My children, as usual, are saving my life. The oldest two are keenly interested in the politics that keep me up at night, but at the end of the day, the needs and interests of all four draw me into the most life-giving tasks I have: grocery shopping for their lunches and dinners; trudging with them through the snow on our way home from school; reading fairy tales to my littlest ones before putting them to bed (which still requires snuggles from Mommy before they can go to sleep); giving my full attention to my more-often-listening-than-listened-to second son and being amazed at his emotional intelligence and self-knowledge; reading a book next to my oldest son after everyone else is in bed while he, my most social of social butterflies, does his homework (he says it helps to have someone around, even if we're not talking).
My children are saving my life right now.
What is saving your life?
Books are saving my life right now, as they have before and no doubt will until I die. I read article upon article these days about this or that travesty of justice, but they leave me spinning like a top, ready to crash to the ground at any moment. Books--good-books--pull me upright when life has me bowed to the ground. My sense of perspective and purpose grows steadier when rooted in the words of the great storytellers, teachers and leaders who put them to paper.

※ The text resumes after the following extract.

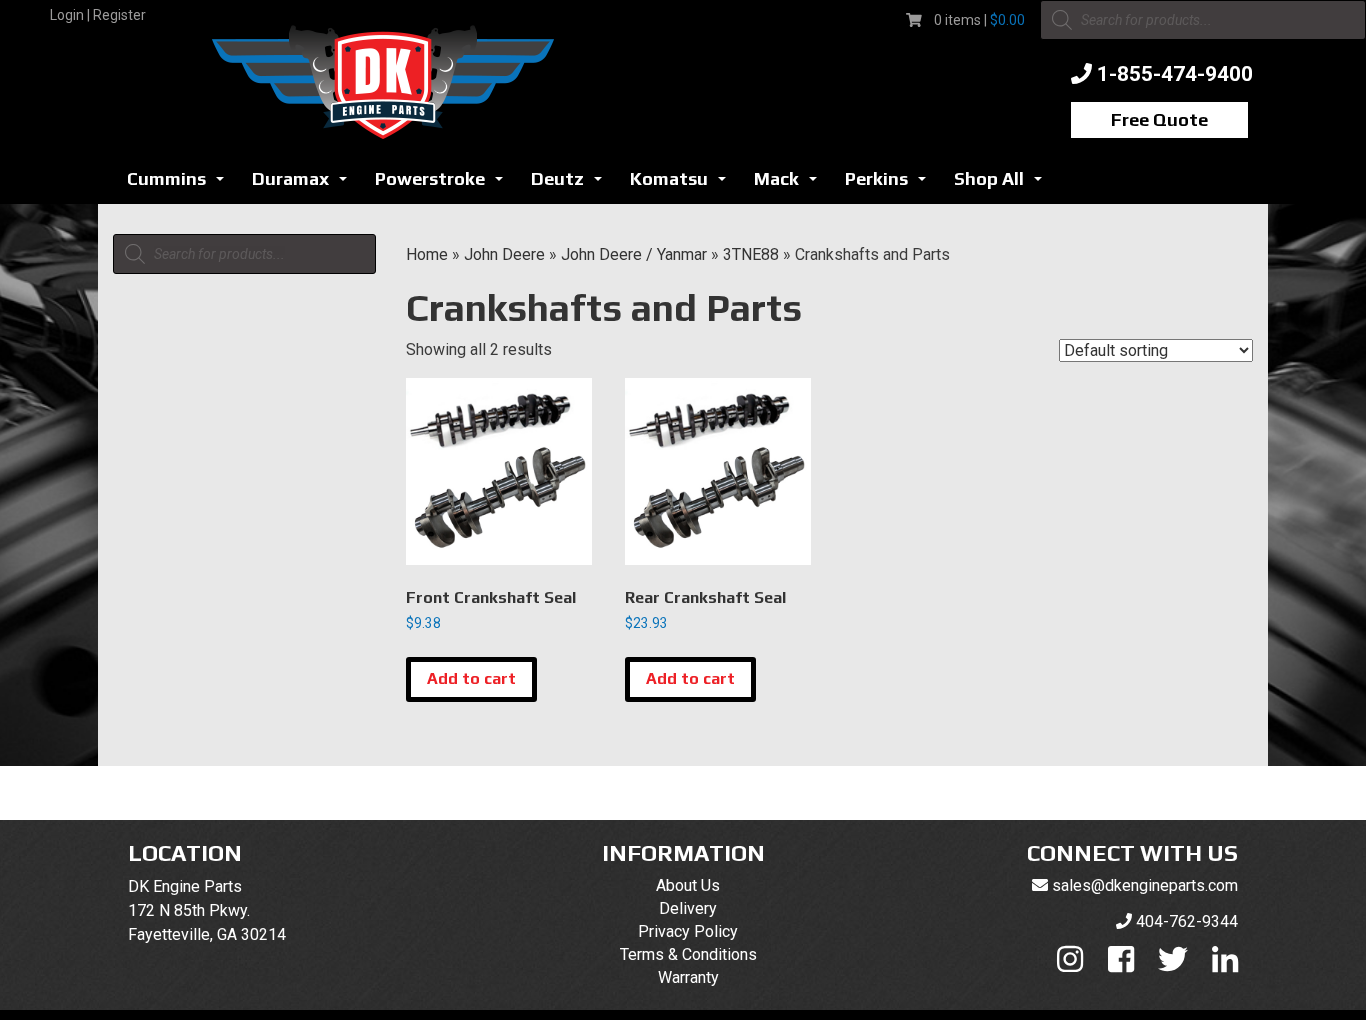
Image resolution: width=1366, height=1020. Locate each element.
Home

I have multiple books that have passed in and out of my house these past months courtesy of our local public library. In between, I turn back to my favourite re-reads: at the moment it is Harry Potter, which seems appropriate given the real-time takeover of the Muggle government in my country of birth. Harry's story pulls me just enough out of my own [sudden thought: I am living my own story! YOU are living your own story!] that I can reenter less burdened by the heaviness of all that is happening around the world.
Books are saving my life right now.
What is saving your life?
Preparing for our impending trip to Israel is saving my life right now. I have taken to daily Hebrew practice and could swear I gain a few years of life every time I do. Dag, fish! Bitzah, egg! Anachnu ohevim basar, we love meat! I started studying Hebrew when I was 18 years old so it settled nicely in my then-squishy brain. I still throw it at my children and husband or the vacuum/printer when it feels appropriate: "Mah zeh?" (What's this?) "B'emet?" (Really?) Akhshav! (Now!) They tolerate it (albeit with rolled eyes) and sometimes even verbally respond. But I am excited to use the language again among people who actually speak it.
(Thinking about this cracks me up; my poor family, they put up with so much living with me.)
Practicing Hebrew is saving my life right now.
What is saving your life?
Followers of Jesus tend to think of salvation only in terms of The Big Things. And, to be sure, there are good reasons for it. But for me, right now, it is the little things that, woven together, lift up my head and set my feet more firmly on the path that is my own. As one who believes in a God-made-flesh, in eternity wrapped up in tiny mortality, receiving life and power in the small and ordinary is a perfectly logical, perfectly magnificent way to be saved.